Apple on-device Foundation Models — where they fit (and don’t)

Apple’s FoundationModels framework (macOS/iOS 26+) exposes an on-device ~3B model through LanguageModelSession with structured output (@Generable), guided generation (DynamicGenerationSchema), and a Tool protocol — plus an adapter slot (SystemLanguageModel(adapter:)). Anthropic’s ClaudeForFoundationModels conforms Claude to the same protocol, so an app routes on-device↔cloud through one API.

We measured it on our own gates to see if it belongs in Pace. Verdict: a free, private, battery-cheap floor for lightweight turns — not an agentic action model, and not a dependency.

The bridge (reusable artifact)

scripts/fm_agent_bridge.swift — a standalone Swift HTTP server that puts the on-device model behind the OpenAI chat-completions + tools API our harness already speaks. Tool-calling is done with guided generation: per request it builds a DynamicGenerationSchema ({tool_calls:[{name(enum), arguments_json}], message}) and reads GeneratedContent.jsonString back out. So Apple’s model becomes “just another backend” — DS_URL=…/v1/chat/completions and our existing bfcl_multiturn_deepseek.py scores it unchanged. (Distinct from fm_bridge.swift, the stdin/stdout bridge for the single-turn Pace planner gate.)

The verdict (measured)

gateresultwhy
BFCL agentic breadth, full catalog (n=8 VehicleControl)25%schemas present but ~3–4.4k-token catalog nearly overflows context
BFCL agentic breadth, compact catalog (52 tasks)~0%fits context, but stripping param schemas → wrong args
Pace planner gate (action-grounding)13%can pick intents, can’t ground actions — see benchmark README
Pace planner gate (OOS-refusal)~95%judgment-light classification is its strength

Three findings worth keeping:

  1. It can’t ground actions. It picks the right tool name (enum-constrained) but fills arguments wrong. Probe example: gold lockDoors(unlock=True, door=['driver','passenger','rear_left','rear_right']); it emitted lockDoors(unlock=false, door="all") — inverted the boolean, guessed a string for an enum-list. Some gold args are unguessable without the schema.
  2. The catch-22. Full catalog has the schemas → overflows the 4096-token context; compact catalog fits → no schemas → wrong args. Either way the on-device context can’t host a real agentic tool catalog.
  3. Not faster. ~3–4s/step, same ballpark as our 4B (mlx_lm) which has ~8× the context. The win it does have is perf-per-watt (ANE vs GPU) + zero-setup/RAM/cost, not speed.

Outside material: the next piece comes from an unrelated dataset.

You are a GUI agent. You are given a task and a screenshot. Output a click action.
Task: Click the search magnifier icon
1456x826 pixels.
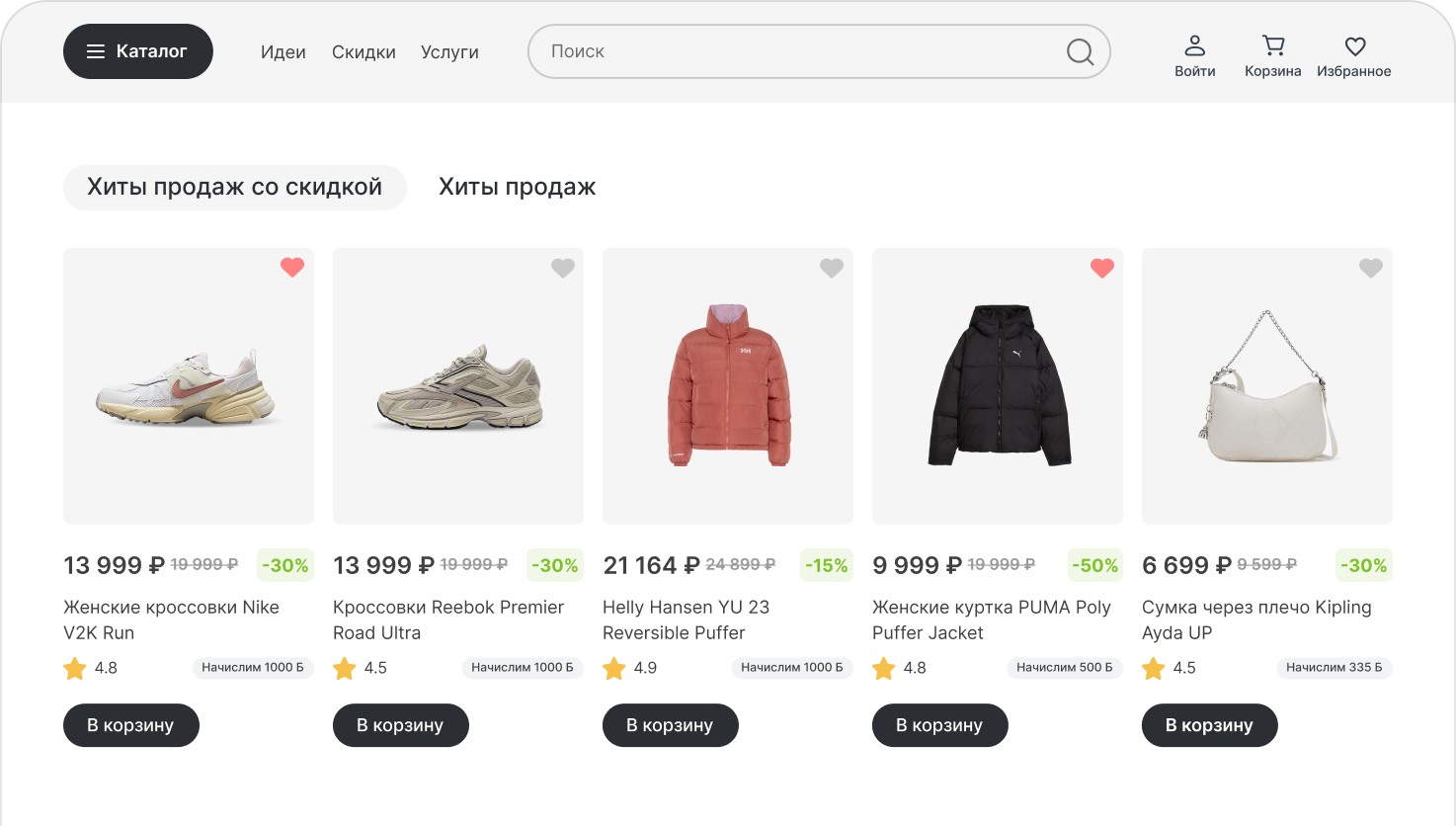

Getting “our quality on Apple’s battery” — the two paths, and why we declined one

Where it fits

The free floor tier in a routing setup: on-device for lightweight, private, offline, battery-sensitive turns (classification, refusal, short answers) → escalate to our distilled 4B for grounded agentic work → Claude for frontier. Apple commoditizes the plumbing (on-device LLM + tools + structured output as an OS API); our differentiation stays the model + the eval gate, not the serving layer.